Task to carry out:
Copy the records below verbatim, including every line.

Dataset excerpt
-- begin --

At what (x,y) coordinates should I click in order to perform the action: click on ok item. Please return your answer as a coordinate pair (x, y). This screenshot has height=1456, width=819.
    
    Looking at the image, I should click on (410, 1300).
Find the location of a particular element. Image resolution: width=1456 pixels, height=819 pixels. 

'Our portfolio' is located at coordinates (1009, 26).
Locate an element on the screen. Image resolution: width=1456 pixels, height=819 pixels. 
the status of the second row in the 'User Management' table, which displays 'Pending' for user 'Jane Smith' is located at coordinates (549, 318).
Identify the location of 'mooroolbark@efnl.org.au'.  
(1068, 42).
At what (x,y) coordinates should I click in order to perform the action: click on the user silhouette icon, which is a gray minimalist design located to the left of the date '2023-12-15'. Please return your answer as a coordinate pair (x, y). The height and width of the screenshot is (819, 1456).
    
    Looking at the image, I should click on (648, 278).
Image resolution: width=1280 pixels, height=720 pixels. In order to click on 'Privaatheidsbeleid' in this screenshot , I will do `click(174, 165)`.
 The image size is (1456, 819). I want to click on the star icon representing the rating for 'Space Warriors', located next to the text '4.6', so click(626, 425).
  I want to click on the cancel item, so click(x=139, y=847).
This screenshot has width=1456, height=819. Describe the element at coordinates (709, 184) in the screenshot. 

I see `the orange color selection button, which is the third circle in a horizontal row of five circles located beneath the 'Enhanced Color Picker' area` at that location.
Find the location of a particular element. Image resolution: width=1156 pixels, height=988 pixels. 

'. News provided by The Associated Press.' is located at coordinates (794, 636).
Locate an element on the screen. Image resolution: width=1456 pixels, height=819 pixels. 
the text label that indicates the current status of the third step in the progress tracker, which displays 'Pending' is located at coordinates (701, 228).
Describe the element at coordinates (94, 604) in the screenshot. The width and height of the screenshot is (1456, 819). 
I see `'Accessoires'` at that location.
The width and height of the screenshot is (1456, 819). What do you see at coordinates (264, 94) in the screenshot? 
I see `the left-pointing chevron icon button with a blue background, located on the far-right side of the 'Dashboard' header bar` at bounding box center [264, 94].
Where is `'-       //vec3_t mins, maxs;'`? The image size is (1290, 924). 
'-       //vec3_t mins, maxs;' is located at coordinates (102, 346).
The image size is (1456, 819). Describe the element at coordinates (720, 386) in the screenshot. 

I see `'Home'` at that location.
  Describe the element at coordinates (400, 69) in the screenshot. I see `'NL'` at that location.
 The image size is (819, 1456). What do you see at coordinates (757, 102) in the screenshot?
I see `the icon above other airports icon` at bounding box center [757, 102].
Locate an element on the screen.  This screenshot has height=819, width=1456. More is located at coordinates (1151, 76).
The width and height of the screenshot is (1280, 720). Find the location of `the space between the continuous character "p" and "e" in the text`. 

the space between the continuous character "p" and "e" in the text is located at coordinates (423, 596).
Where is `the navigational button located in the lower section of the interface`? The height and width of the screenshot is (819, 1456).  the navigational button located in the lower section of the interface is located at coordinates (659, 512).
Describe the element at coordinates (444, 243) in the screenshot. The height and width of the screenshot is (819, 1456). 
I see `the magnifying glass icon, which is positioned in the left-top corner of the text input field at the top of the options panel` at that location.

-- end --

Solution to this problem:
At what (x,y) coordinates should I click in order to perform the action: click on ok item. Please return your answer as a coordinate pair (x, y). This screenshot has height=1456, width=819.
    
    Looking at the image, I should click on (410, 1300).
Find the location of a particular element. Image resolution: width=1456 pixels, height=819 pixels. 

'Our portfolio' is located at coordinates (1009, 26).
Locate an element on the screen. Image resolution: width=1456 pixels, height=819 pixels. 
the status of the second row in the 'User Management' table, which displays 'Pending' for user 'Jane Smith' is located at coordinates (549, 318).
Identify the location of 'mooroolbark@efnl.org.au'.  
(1068, 42).
At what (x,y) coordinates should I click in order to perform the action: click on the user silhouette icon, which is a gray minimalist design located to the left of the date '2023-12-15'. Please return your answer as a coordinate pair (x, y). The height and width of the screenshot is (819, 1456).
    
    Looking at the image, I should click on (648, 278).
Image resolution: width=1280 pixels, height=720 pixels. In order to click on 'Privaatheidsbeleid' in this screenshot , I will do `click(174, 165)`.
 The image size is (1456, 819). I want to click on the star icon representing the rating for 'Space Warriors', located next to the text '4.6', so click(626, 425).
  I want to click on the cancel item, so click(x=139, y=847).
This screenshot has width=1456, height=819. Describe the element at coordinates (709, 184) in the screenshot. 

I see `the orange color selection button, which is the third circle in a horizontal row of five circles located beneath the 'Enhanced Color Picker' area` at that location.
Find the location of a particular element. Image resolution: width=1156 pixels, height=988 pixels. 

'. News provided by The Associated Press.' is located at coordinates (794, 636).
Locate an element on the screen. Image resolution: width=1456 pixels, height=819 pixels. 
the text label that indicates the current status of the third step in the progress tracker, which displays 'Pending' is located at coordinates (701, 228).
Describe the element at coordinates (94, 604) in the screenshot. The width and height of the screenshot is (1456, 819). 
I see `'Accessoires'` at that location.
The width and height of the screenshot is (1456, 819). What do you see at coordinates (264, 94) in the screenshot? 
I see `the left-pointing chevron icon button with a blue background, located on the far-right side of the 'Dashboard' header bar` at bounding box center [264, 94].
Where is `'-       //vec3_t mins, maxs;'`? The image size is (1290, 924). 
'-       //vec3_t mins, maxs;' is located at coordinates (102, 346).
The image size is (1456, 819). Describe the element at coordinates (720, 386) in the screenshot. 

I see `'Home'` at that location.
  Describe the element at coordinates (400, 69) in the screenshot. I see `'NL'` at that location.
 The image size is (819, 1456). What do you see at coordinates (757, 102) in the screenshot?
I see `the icon above other airports icon` at bounding box center [757, 102].
Locate an element on the screen.  This screenshot has height=819, width=1456. More is located at coordinates (1151, 76).
The width and height of the screenshot is (1280, 720). Find the location of `the space between the continuous character "p" and "e" in the text`. 

the space between the continuous character "p" and "e" in the text is located at coordinates (423, 596).
Where is `the navigational button located in the lower section of the interface`? The height and width of the screenshot is (819, 1456).  the navigational button located in the lower section of the interface is located at coordinates (659, 512).
Describe the element at coordinates (444, 243) in the screenshot. The height and width of the screenshot is (819, 1456). 
I see `the magnifying glass icon, which is positioned in the left-top corner of the text input field at the top of the options panel` at that location.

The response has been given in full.